Reliable, according to Google
Consistently good in quality or performance; able to be trusted.
The reliability of Software can be seen in terms of the expectation concerning software’s basic functionality, human error tolerance, performance under load, or security. A system that works correctly, even with faults, is called a Reliable System. (In other words a fault-tolerant or resilient system)
When we talk about Faults, we also hear the word Failure. But what is the difference between a Fault and a Failure?
Fault | Failure |
---|---|
When one component stops working or deviates from its spec | When the whole system stops working |
It is impossible to create a system with 0 faults, so the goal is to design a fault-tolerant system to prevent failures.
Why is it good to deliberately introduce faults?
A system can break for many reasons, like poor error handling. It makes sense to deliberately trigger faults in a system to ensure fault-tolerance machinery is working fine. For example Netflix Chaos Monkey is an open source tool whose job is to randomly kill instances and services within a system so that engineers implement their services to be resilient to instance failures.
Netflix: The best way to avoid failure is to fail constantly.
Note – There are cases when introducing faults is impossible, like Security matters. In those cases, prevention is better than cure because a cure doesn’t exist.
Faults can be categorized broadly in 3 ways Hardware, Software, and Human induced.
Hardware Fault
Possible hardware fault reasons include faulty RAM, power blackouts, hard disk crashes, etc. Hard disks are said to have a mean time to failure (MTTF) of 10-50 years, so in a large data center, we can assume one disk dies per day on average.
To tackle such situations, we can add redundancy by setting up RAID configuration for multiple drives, having a dual power supply, using hot-swappable CPUs, or other power backup techniques.
A Random Array of Independent Disks (RAID) is a strategy used to set up multiple drives for better performance and reliability of data stores.
In Cloud Platforms, we can see virtual machines getting shut down or becoming unavailable in large numbers due to their high commitments. That is why we also need Software fault-tolerance techniques that can tolerate the loss of entire machines.
Software Faults
Software errors are a set of faults that are complex and more correlated compared to Hardware faults. They could be hard to debug as it might take some time to understand the origin of the error if efficient monitoring and testing were not done in the system.

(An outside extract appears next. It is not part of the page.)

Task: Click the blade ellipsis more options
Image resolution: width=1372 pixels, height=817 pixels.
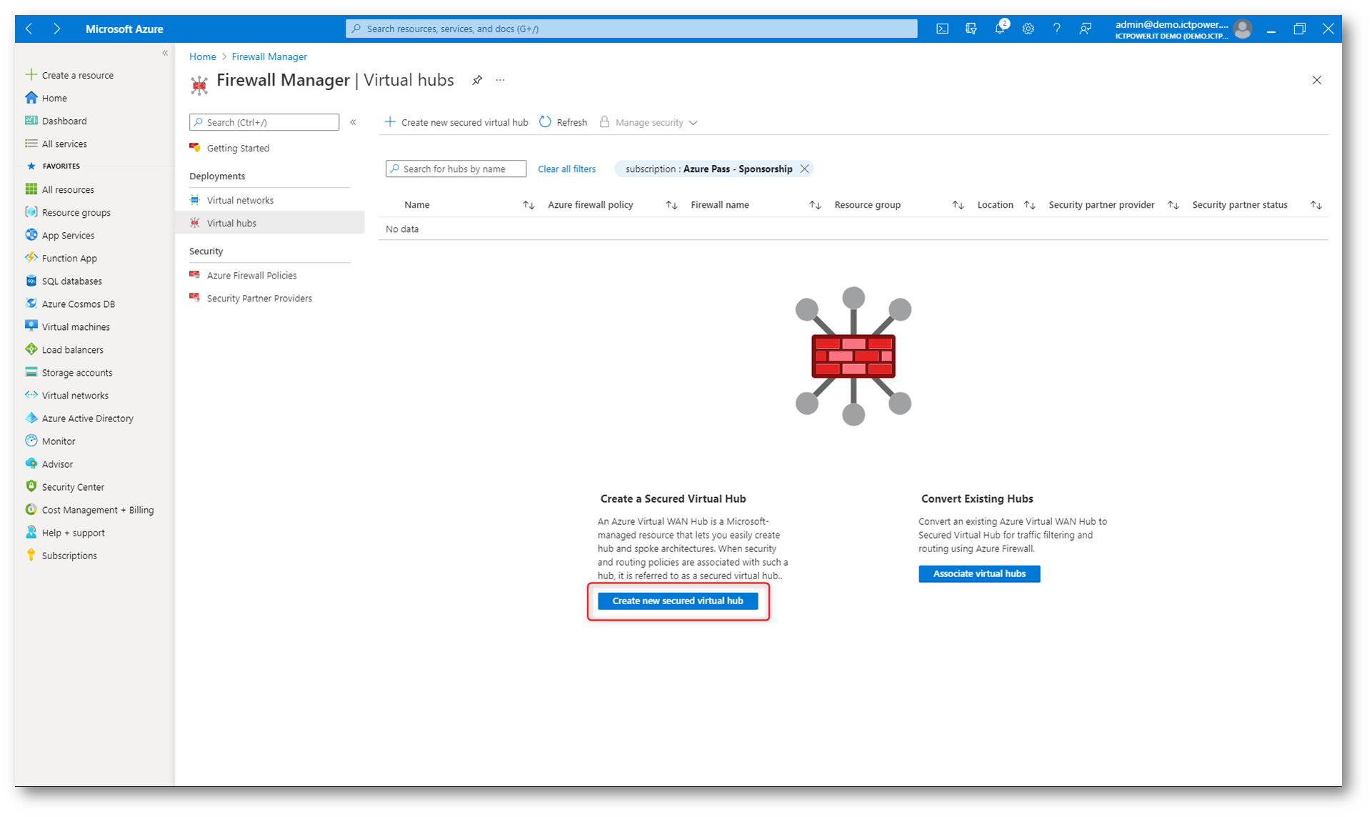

Software faults can happen due to many causes like bugs in code, a process using up shared resources (CPU, memory, network, etc.). Some other reasons can be the slowing down of services on which your system depends or classic Cascading failures where one error can trigger faults in another component of your system.
Thorough testing, monitoring, process isolation, and other measures can be used, in such scenarios which enable developers to think carefully about the fault cause.
Human Errors
Humans are unreliable and can cause systems to fail. Studies have shown that operator configuration errors are the leading source of outages compared to server or network faults.
We can think of well-designed APIs or admin interfaces for handling such conditions. We can also create a separate sandbox for testing purposes where a consumer can play with real data without affecting real users.
Techniques like fast roll-back or gradual releases are also great ways to recover from faults.
Reliability is essential to decide the software quality and the user’s trust. Along with this, the unreliable system can have data loss, are difficult to improve, and system failures can cost a huge amount.
References
Designing Data-Intensive Applications [DDIA]